A Maternidade tem todavia mantido um bom desempenho em todos os parâmetros, nalguns casos superior à média nacional. É o caso da taxa de mortalidade e morbidade. "Somos dos hospitais que apesar de todas as condicionantes, regista menos taxa de cesariana, que rondou no ano passado os 26, 09 por cento", completa Gil Ferreira, taxa esta, que segundo o director do Serviço, é mesmo inferior à média da Zona Centro. "Somos também dos hospitais que menos grávidas transferiu para os hospitais centrais", acrescenta o responsável.
A tutela tem aberto vagas para a colocação de mais médicos obstetras mas os lugares ficam vazios. "Começa a existir falta destes especialistas no País e torna-se difícil chamá-los para trabalharem nos hospitais do Interior", entende Gil Ferreira. Eles são necessários não só para a realização de partos, mas para os restantes actos clínicos que um qualquer Serviço de Obstetrícia realiza. "É um erro reduzir a Obstetrícia aos partos. Os médicos também realizam neste serviço ecografias, consultas, vários tipos de exames. "O parto é apenas mais um acto clínico associado a outro acto clínico", sublinha o director do Serviço.

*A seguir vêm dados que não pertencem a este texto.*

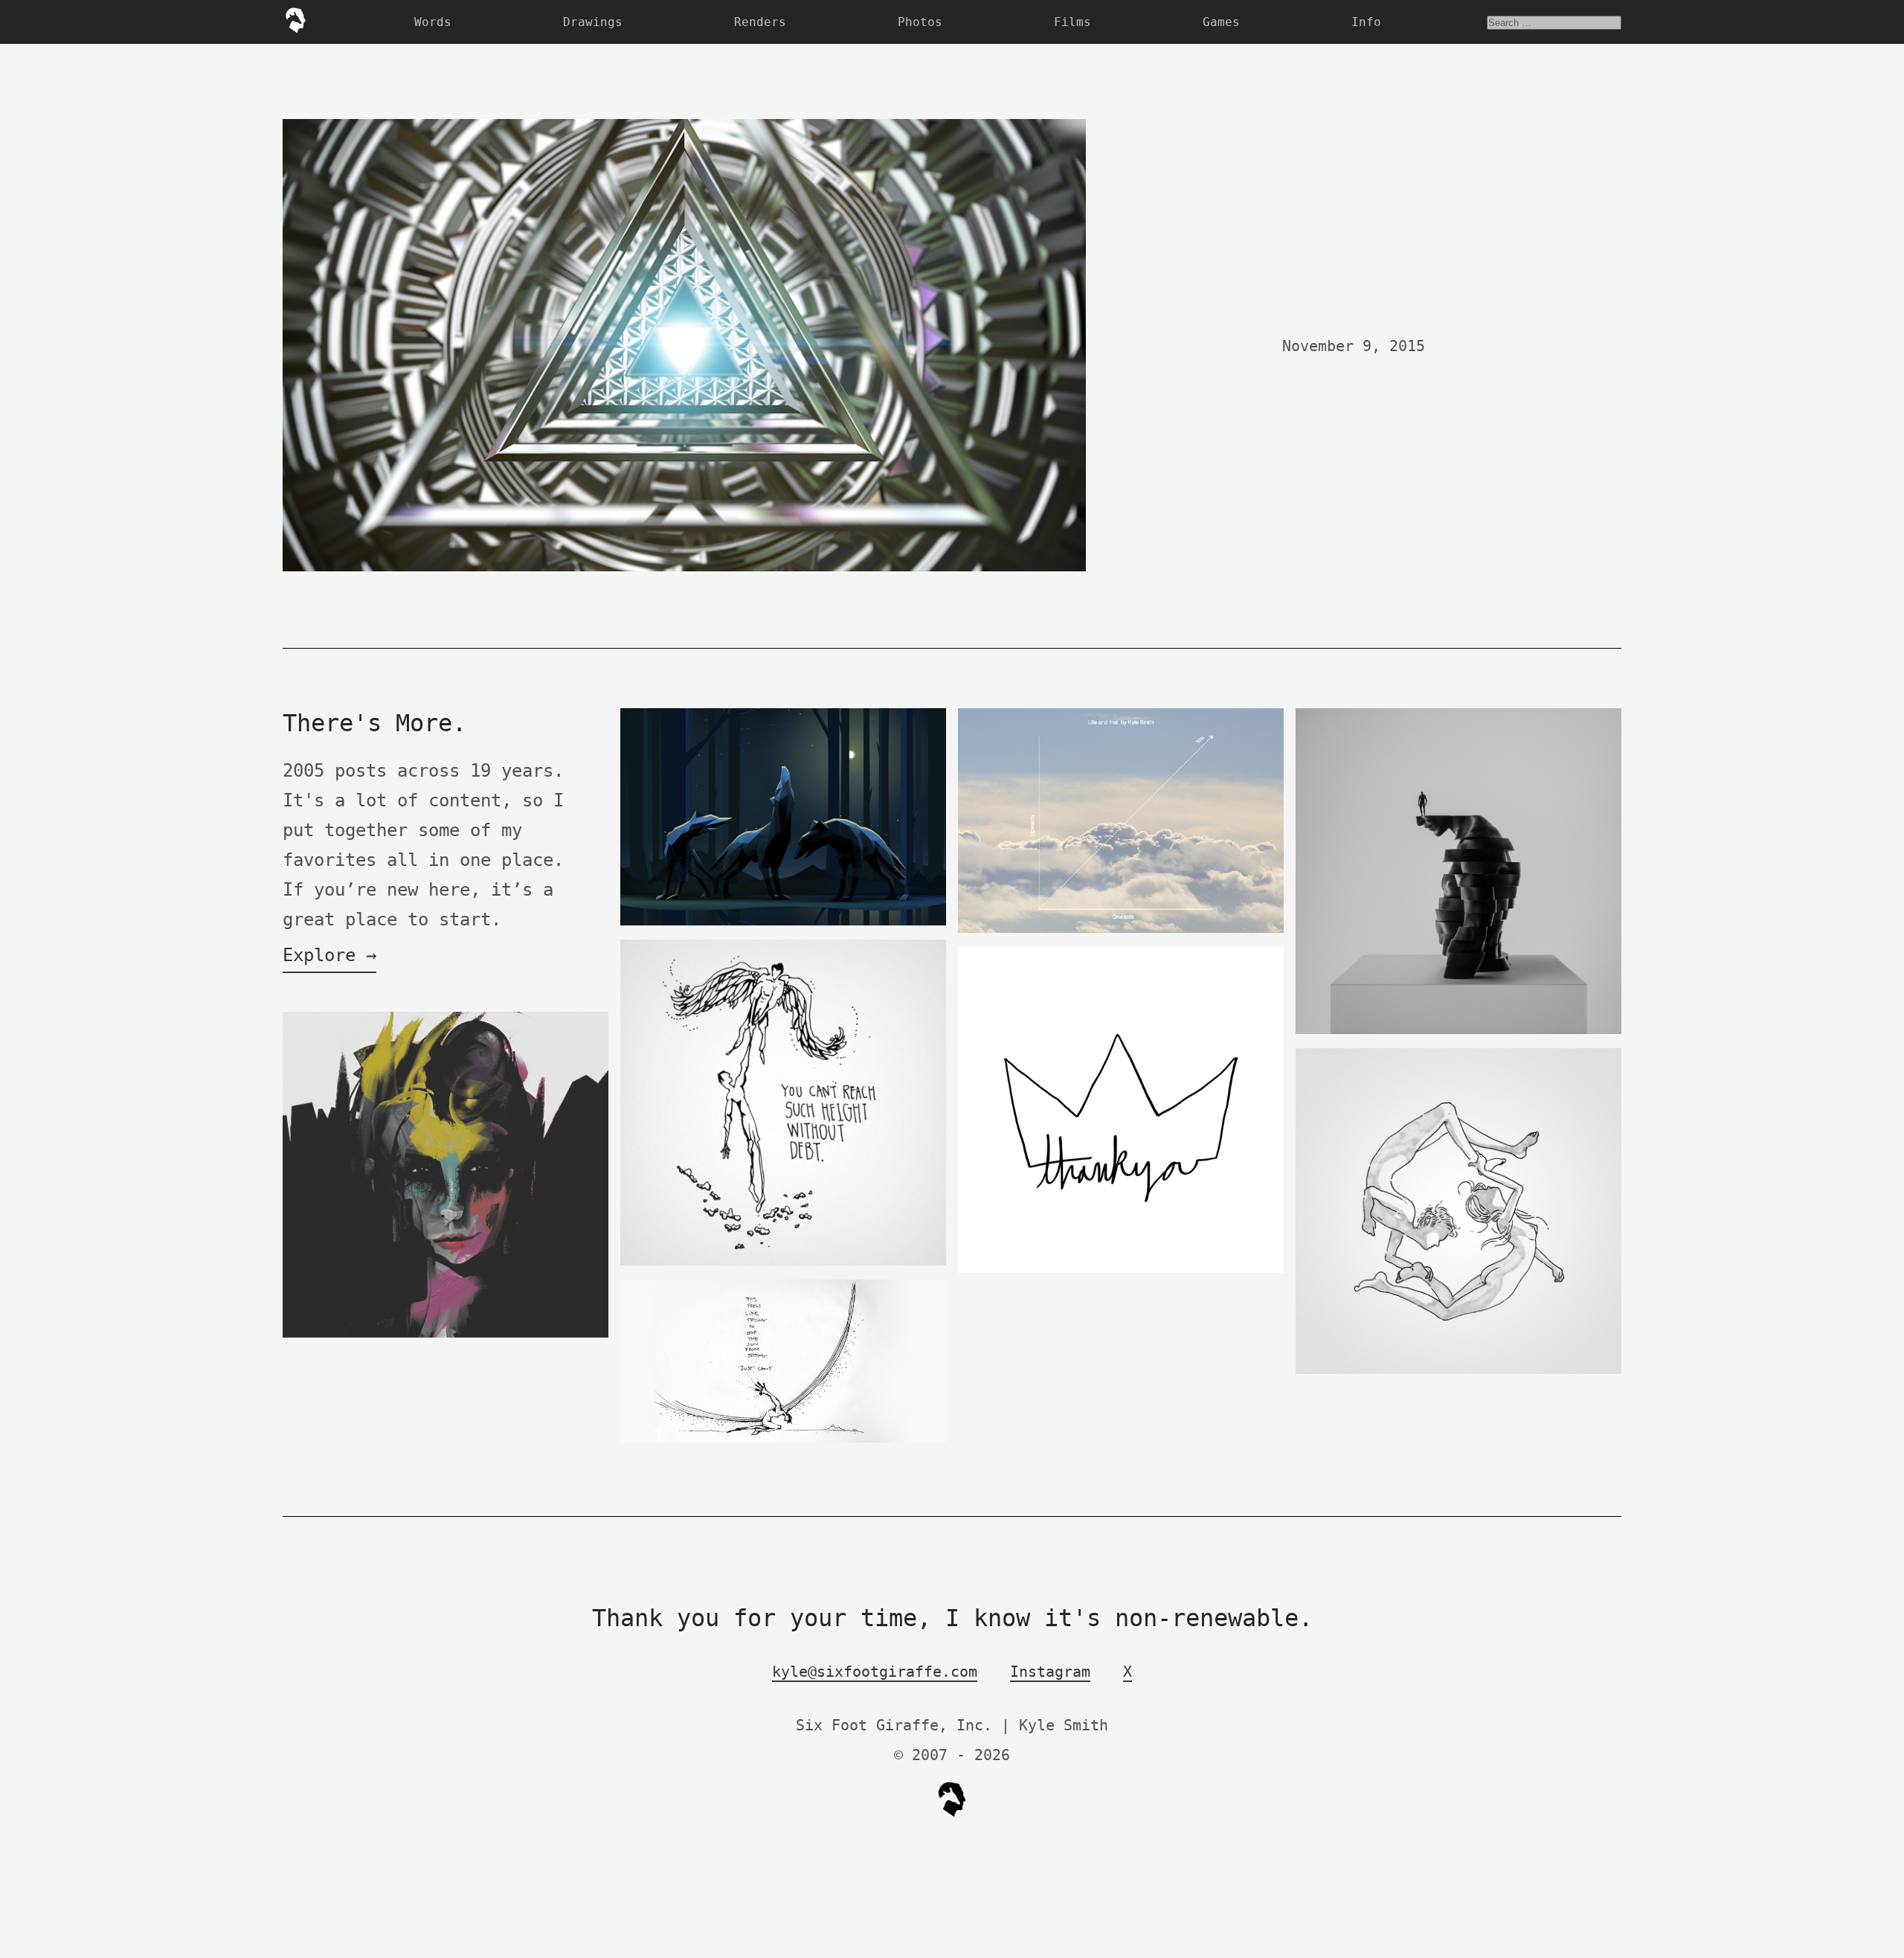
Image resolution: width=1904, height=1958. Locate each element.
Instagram (1050, 1672)
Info (1366, 22)
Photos (920, 22)
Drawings (593, 22)
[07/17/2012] (783, 1262)
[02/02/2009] (783, 1439)
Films (1072, 22)
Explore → (329, 955)
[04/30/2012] (783, 922)
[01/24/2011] (445, 1334)
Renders (760, 22)
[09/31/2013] (1121, 1269)
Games (1221, 22)
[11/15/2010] (1121, 929)
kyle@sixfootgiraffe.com (874, 1672)
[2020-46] (1458, 1030)
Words (432, 22)
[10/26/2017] (1458, 1370)
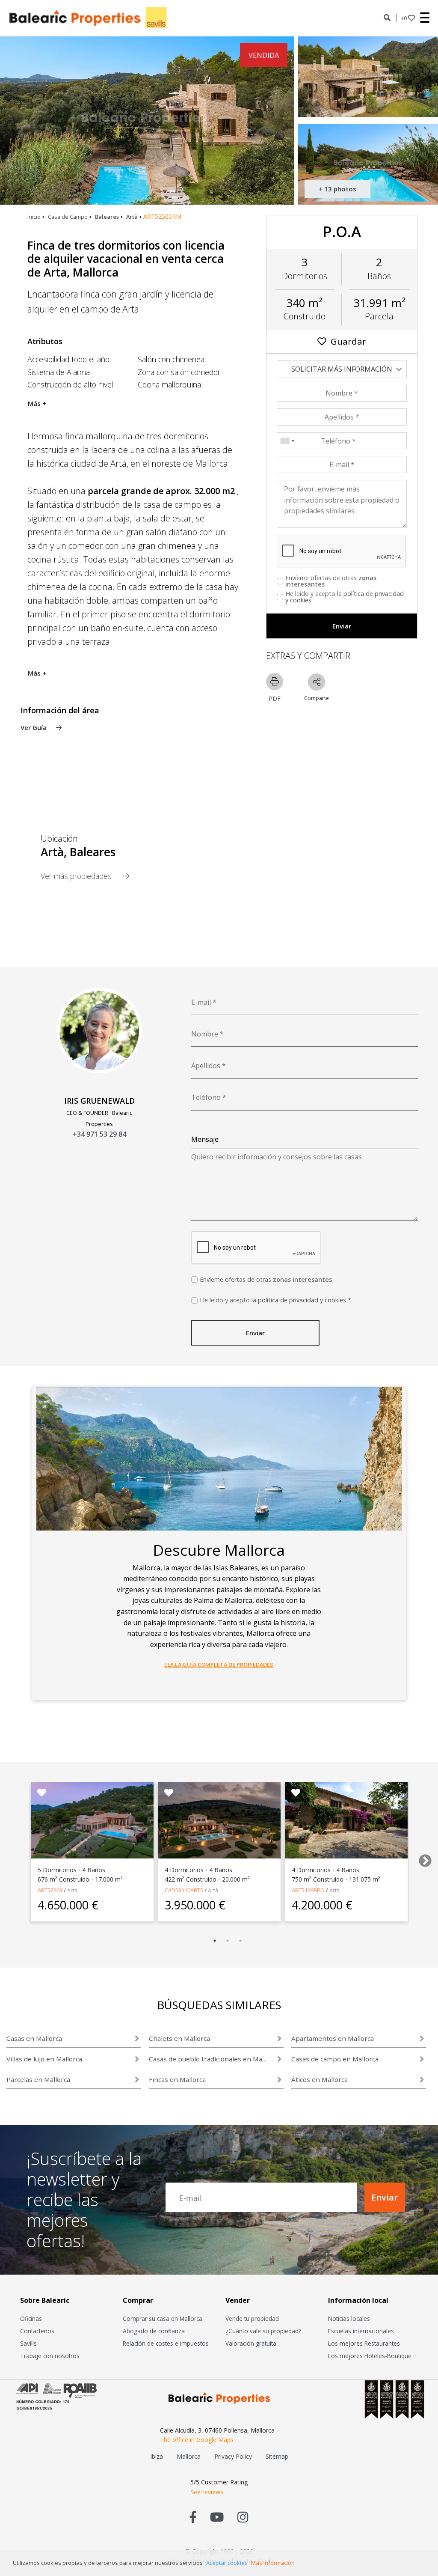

No ano de 2008, o HAL registou 480 partos, número que se tem mantido nos últimos anos, inferior àquele que registava há 10 anos atrás, que chegou registar mais de 700 partos por ano. "Não se pode dizer que esta diminuição se deve só ao facto de a Maternidade de Castelo Branco ser menos procurada. Temos de analisar que o número de partos se tem mantido o mesmo em quase todos os hospitais do País. As famílias optam por ter menos filhos", analisa Gil Ferreira. No entanto, e para os partos realizados, associado aos restantes actos que o Serviço tem de fazer, reconhece "o número de médicos de facto não chega. Temos recorrido a dois médicos contratados, mas que vêm cá periodicamente e fazer só urgências".